Kembali ke soal tanggap darurat wabah Covid-19, prioritas Pemerintah mestinya menyelamatkan masyarakat, baru kemudian perekonomian. Dengan dalih resesi global akibat perang dagang, para pengusaha-kroni kemarin telah berhasil mendiktekan kepentingannya dalam draf Omnibus Law Cipta Kerja. Jangan sampai krisis akibat wabah ini kemudian ditunggangi juga untuk menyelamatkan kepentingan ekonomi mereka, bukan untuk menyelamatkan rakyat banyak.
Untuk menyelamatkan rakyat, saya kira yang harus dilakukan Pemerintah adalah segera tarik Omnibus Law Cipta Kerja, batalkan agenda pemindahan ibukota, termasuk proyek-proyek infrastruktur yang tak masuk akal lainnya. Gunakan anggarannya untuk penanganan Covid-19 dan pemulihan ekonomi rakyat. Sebab, di dalam Perppu itu saya membaca bukannya memotong anggaran infrastruktur dan pemindahan ibukota, Pemerintah malah memotong dana abadi pendidikan. Ini kan tidak benar.

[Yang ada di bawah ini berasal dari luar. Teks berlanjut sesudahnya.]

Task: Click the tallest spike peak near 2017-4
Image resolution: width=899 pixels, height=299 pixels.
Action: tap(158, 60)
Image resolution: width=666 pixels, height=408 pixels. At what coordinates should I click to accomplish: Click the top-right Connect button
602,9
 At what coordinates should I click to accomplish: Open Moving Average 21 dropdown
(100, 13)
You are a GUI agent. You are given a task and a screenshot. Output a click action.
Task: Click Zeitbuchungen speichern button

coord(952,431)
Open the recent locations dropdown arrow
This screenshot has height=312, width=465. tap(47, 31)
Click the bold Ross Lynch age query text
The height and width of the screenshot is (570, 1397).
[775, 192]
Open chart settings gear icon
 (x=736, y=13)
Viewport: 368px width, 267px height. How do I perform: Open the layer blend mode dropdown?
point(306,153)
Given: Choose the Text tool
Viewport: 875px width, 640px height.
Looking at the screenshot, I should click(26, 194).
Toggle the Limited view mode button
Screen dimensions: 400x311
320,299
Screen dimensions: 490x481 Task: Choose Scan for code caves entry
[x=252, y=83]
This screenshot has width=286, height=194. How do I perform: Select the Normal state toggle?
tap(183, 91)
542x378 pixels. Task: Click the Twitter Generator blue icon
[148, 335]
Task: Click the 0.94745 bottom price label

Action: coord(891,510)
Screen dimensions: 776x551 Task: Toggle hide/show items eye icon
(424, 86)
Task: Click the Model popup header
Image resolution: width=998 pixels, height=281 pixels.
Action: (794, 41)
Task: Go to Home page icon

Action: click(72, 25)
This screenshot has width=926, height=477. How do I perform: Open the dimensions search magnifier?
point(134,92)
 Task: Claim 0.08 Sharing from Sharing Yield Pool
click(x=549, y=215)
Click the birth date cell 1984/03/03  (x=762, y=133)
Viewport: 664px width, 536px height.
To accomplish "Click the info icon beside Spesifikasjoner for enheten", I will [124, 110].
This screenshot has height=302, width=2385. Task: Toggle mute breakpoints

Sekali lagi, ada hal-hal yang bisa kita apresiasi dari rilis kebijakan Pemerintah kemarin, namun banyak juga yang harus dikritisi. Yang jelas, dari sejumlah kebijakan positif itu, seperti pemotongan tagihan listrik, atau penundaan tagihan kredit, misalnya, Pemerintah harus segera memastikan kalau kebijakan-kebijakan tersebut bisa langsung diklaim oleh masyarakat. Jeda antara pernyataan Pemerintah dengan eksekusinya di lapangan tak boleh lama. Ingat kasus bantuan dana untuk rakyat terkena bencana di Lombok, realisasinya sangat berantakan. Kita tak ingin apa yang disampaikan Presiden berlainan dengan kenyataan di lapangan.
Selain itu, terkait dengan pembatasan akses transportasi, Pemerintah harus memastikan kebijakan itu tak akan mengganggu distribusi logistik dan kebutuhan pokok masyarakat. Jangan sampai timbul kelangkaan yang akan memberatkan masyarakat.